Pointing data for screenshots
* * * * * * *
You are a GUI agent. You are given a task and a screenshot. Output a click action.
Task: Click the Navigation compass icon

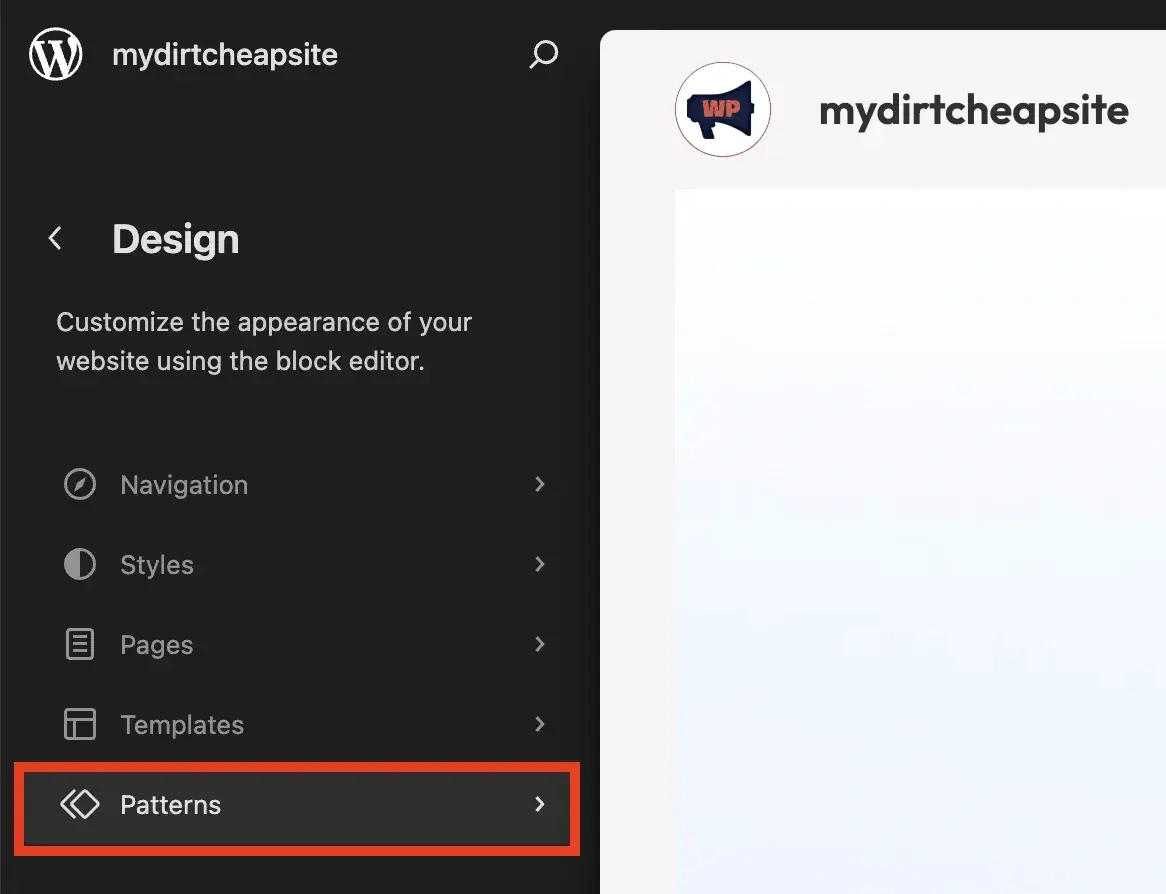click(80, 485)
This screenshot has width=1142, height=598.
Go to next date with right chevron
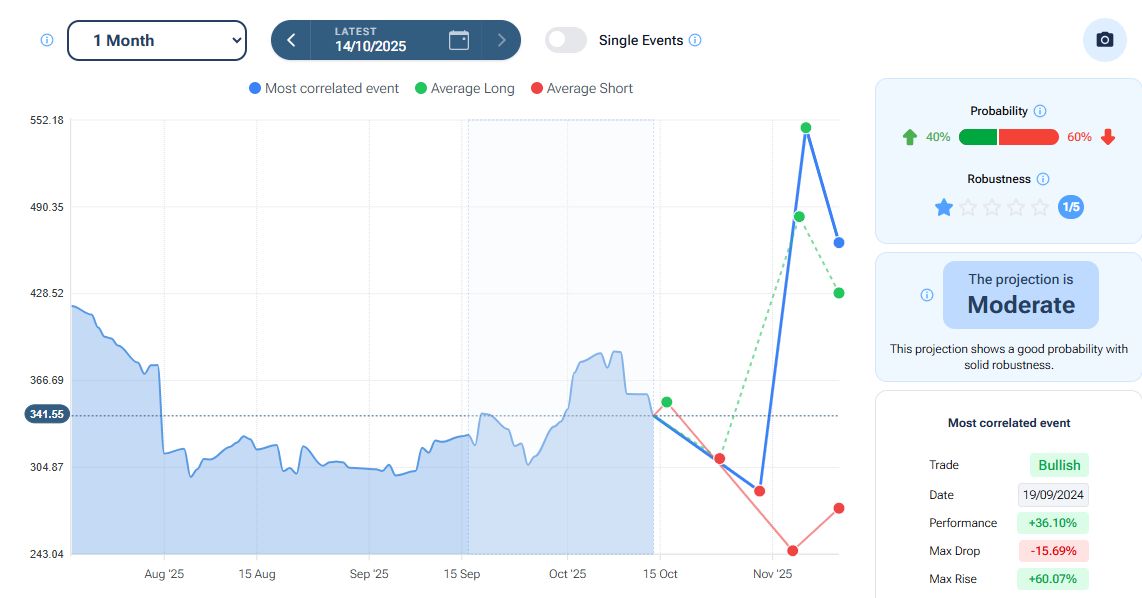501,40
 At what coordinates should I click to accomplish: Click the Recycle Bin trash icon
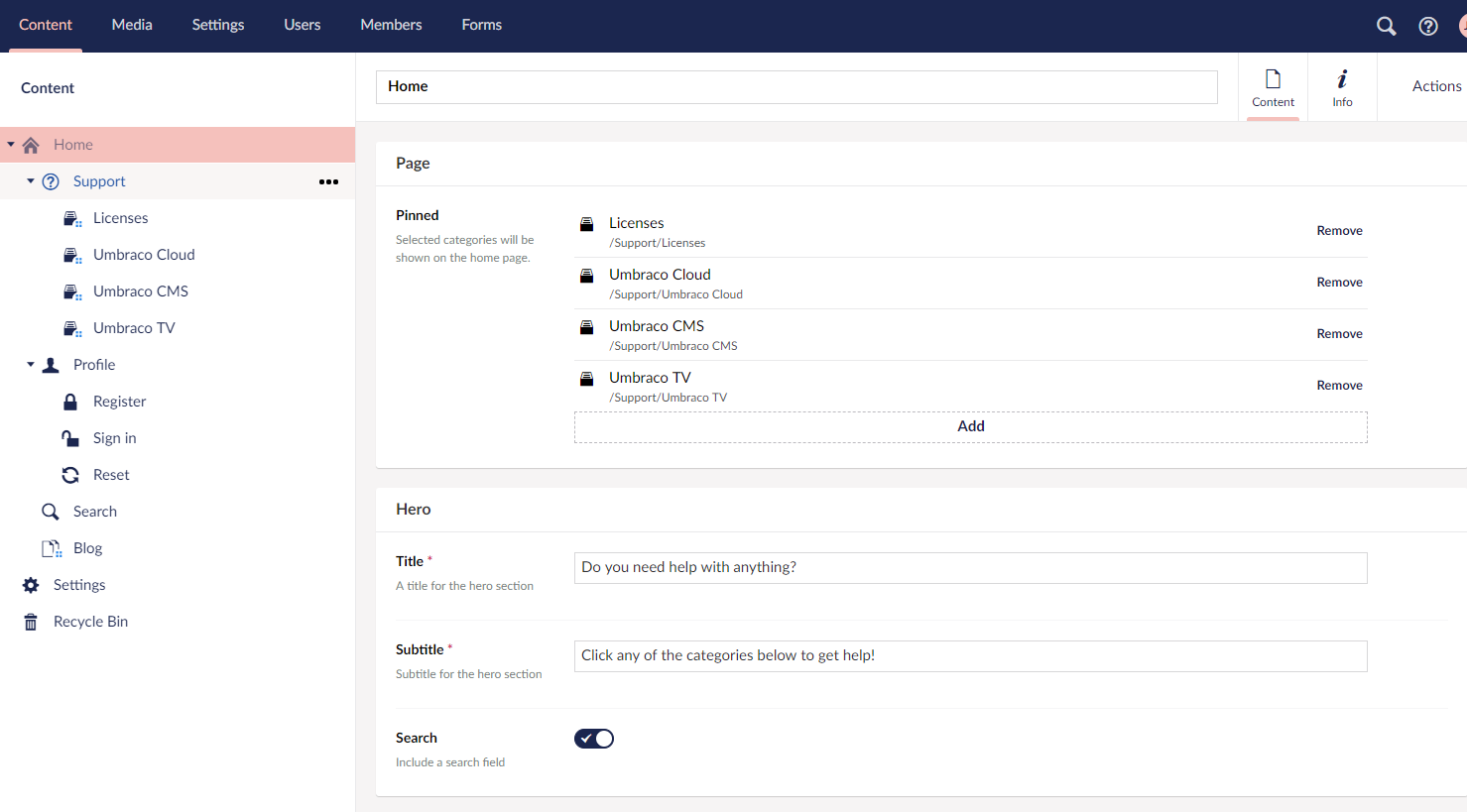31,622
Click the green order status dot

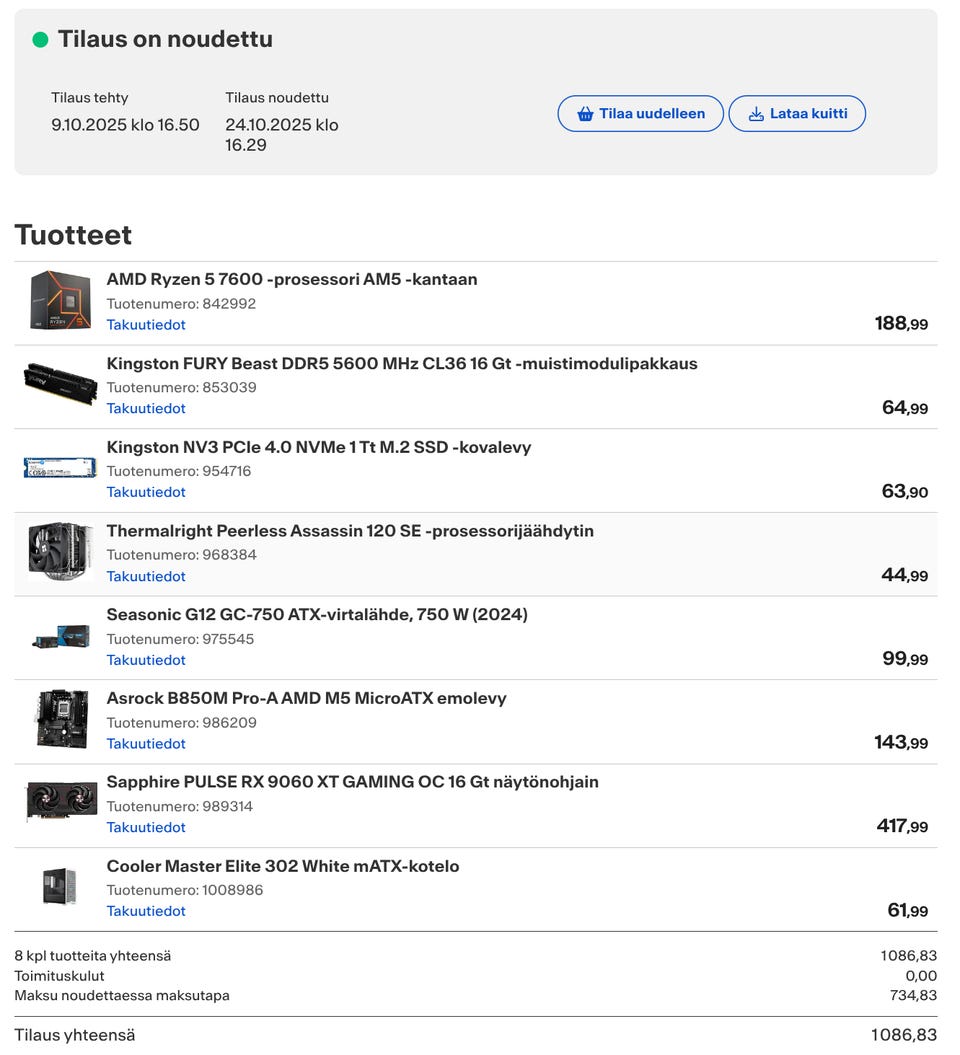pyautogui.click(x=40, y=40)
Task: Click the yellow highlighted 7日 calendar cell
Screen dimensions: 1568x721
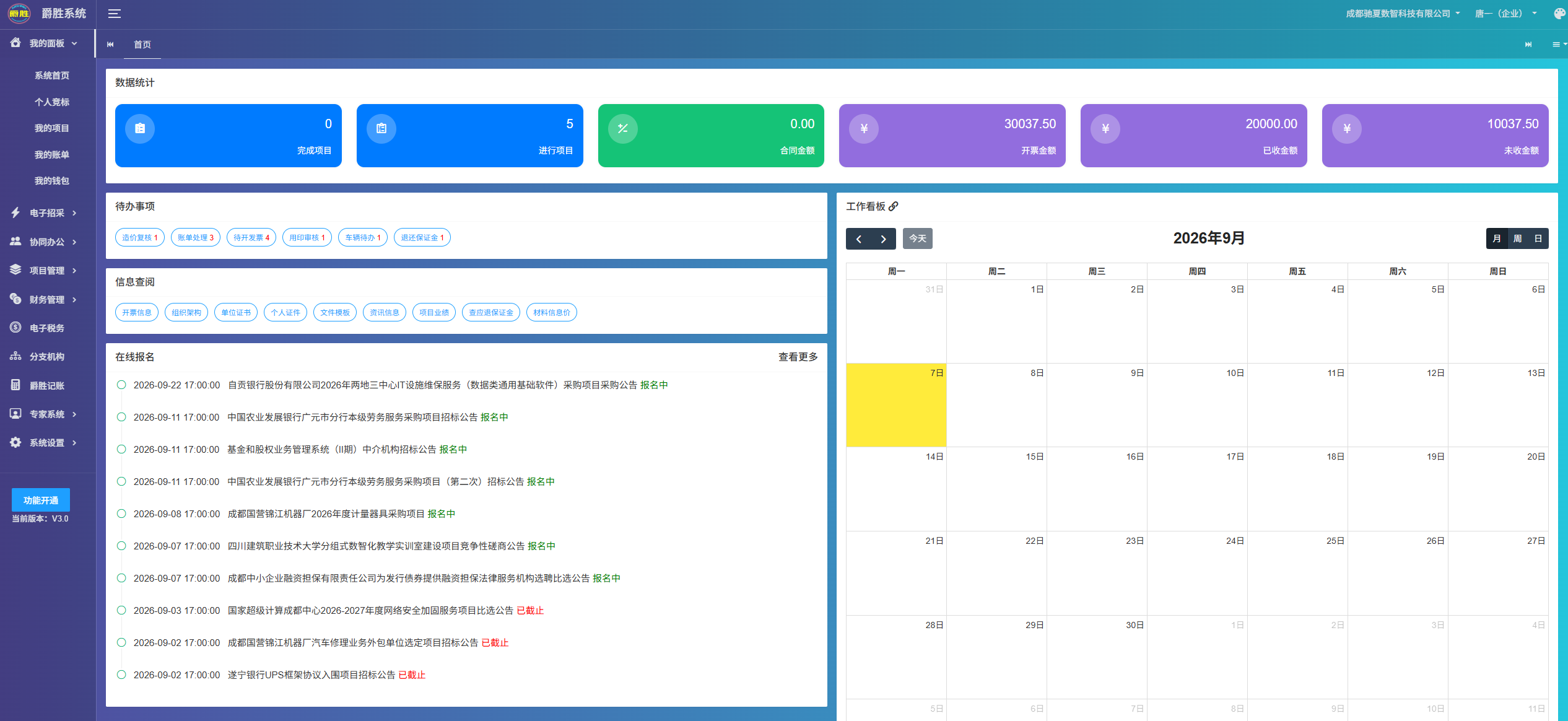Action: point(896,405)
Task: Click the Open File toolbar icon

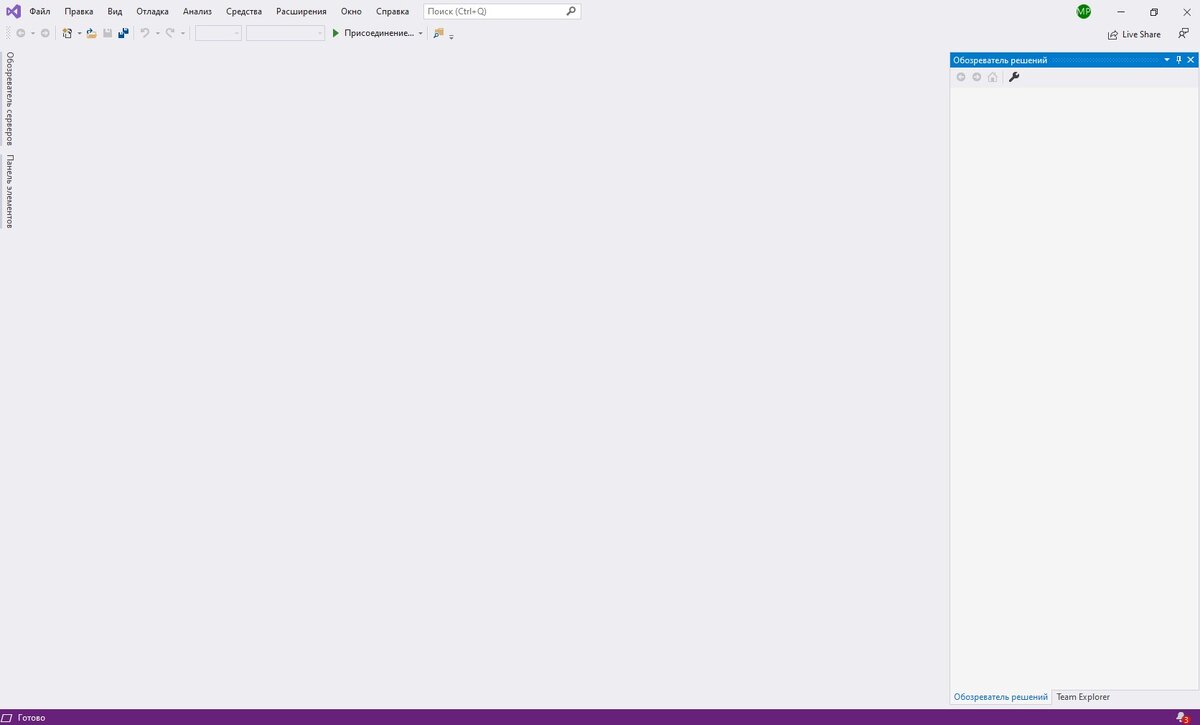Action: coord(91,33)
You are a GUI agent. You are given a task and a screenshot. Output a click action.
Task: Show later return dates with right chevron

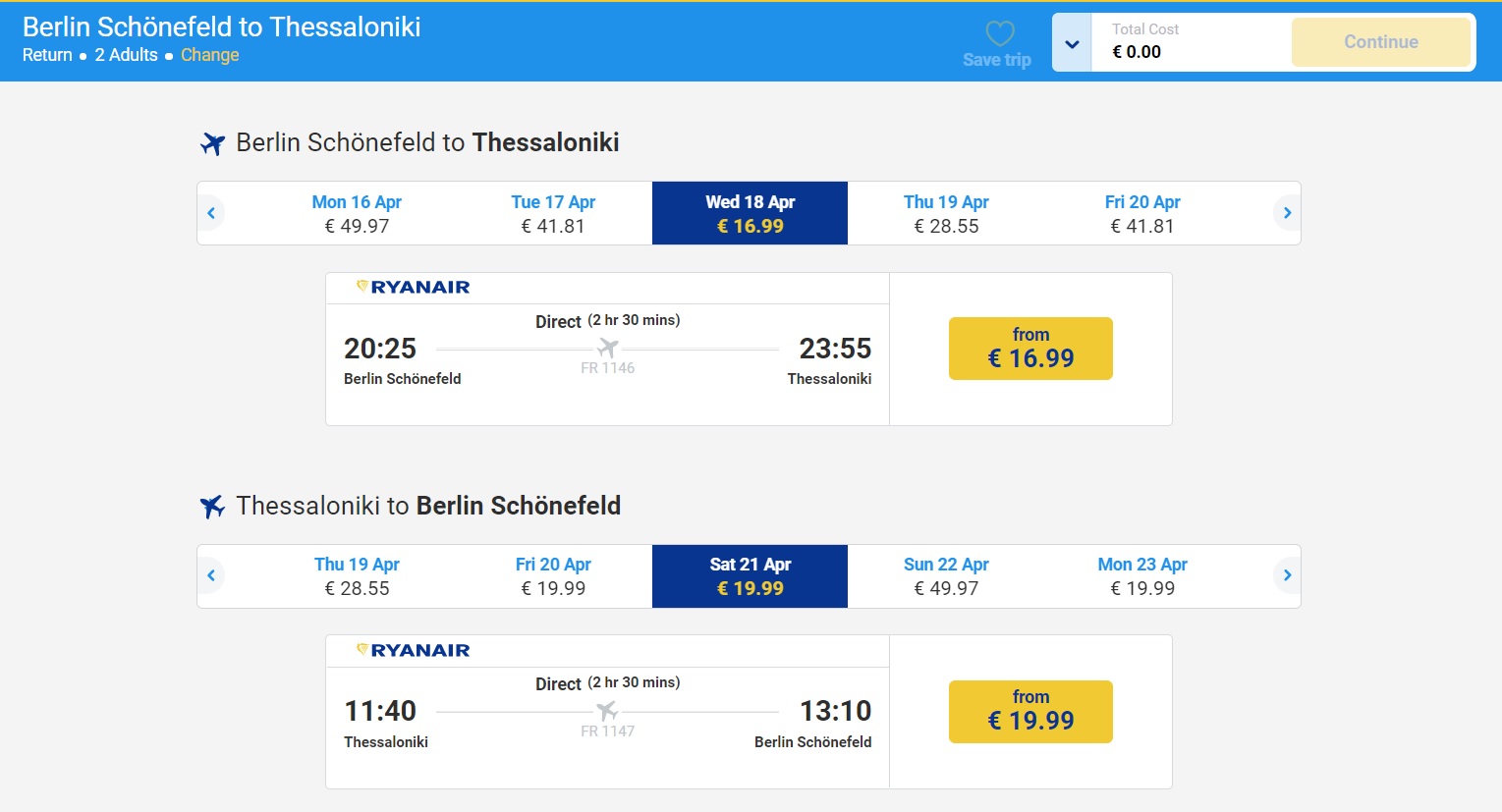[x=1287, y=575]
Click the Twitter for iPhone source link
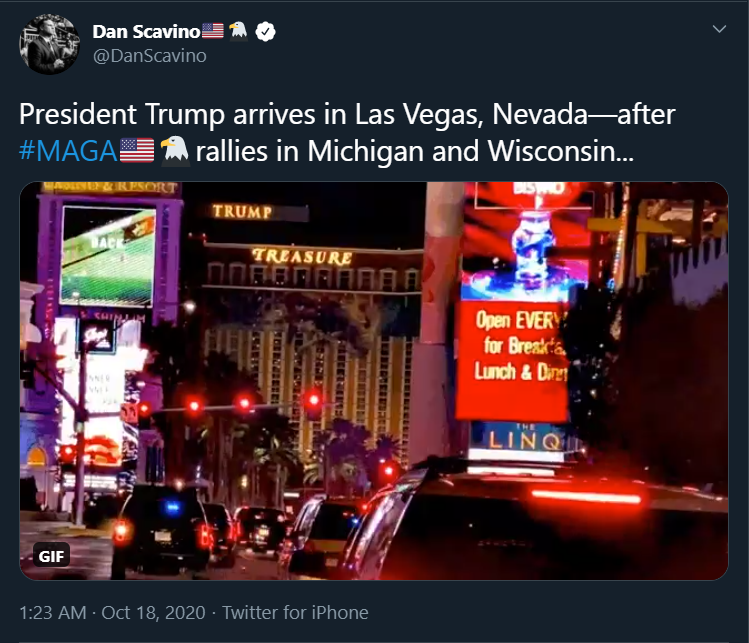Screen dimensions: 749x643 pyautogui.click(x=295, y=612)
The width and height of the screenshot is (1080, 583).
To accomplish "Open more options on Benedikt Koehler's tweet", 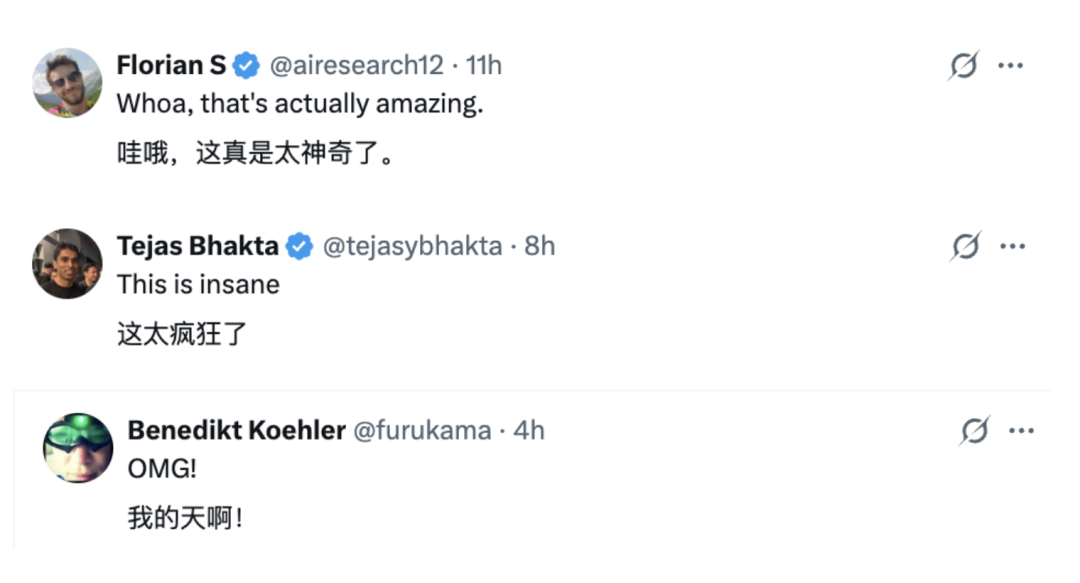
* * * * * * *
YOUR TASK: Can you rewrite the listing above with every "right chevron" replaced by "right arrow" and everything else left unchanged? Omit the pictures from your answer.

CORRECT OUTPUT:
You are a GUI agent. You are given a task and a screenshot. Output a click action.
Task: Click the Navigation compass icon

click(80, 485)
This screenshot has width=1142, height=598.
Go to next date with right arrow
501,40
 At what coordinates should I click to accomplish: Click the Recycle Bin trash icon
31,622
Click the green order status dot

pyautogui.click(x=40, y=40)
Task: Click the yellow highlighted 7日 calendar cell
Screen dimensions: 1568x721
Action: point(896,405)
Task: Click the Open File toolbar icon

Action: coord(91,33)
You are a GUI agent. You are given a task and a screenshot. Output a click action.
Task: Show later return dates with right arrow

[x=1287, y=575]
Click the Twitter for iPhone source link
Screen dimensions: 749x643 pyautogui.click(x=295, y=612)
The width and height of the screenshot is (1080, 583).
To accomplish "Open more options on Benedikt Koehler's tweet", 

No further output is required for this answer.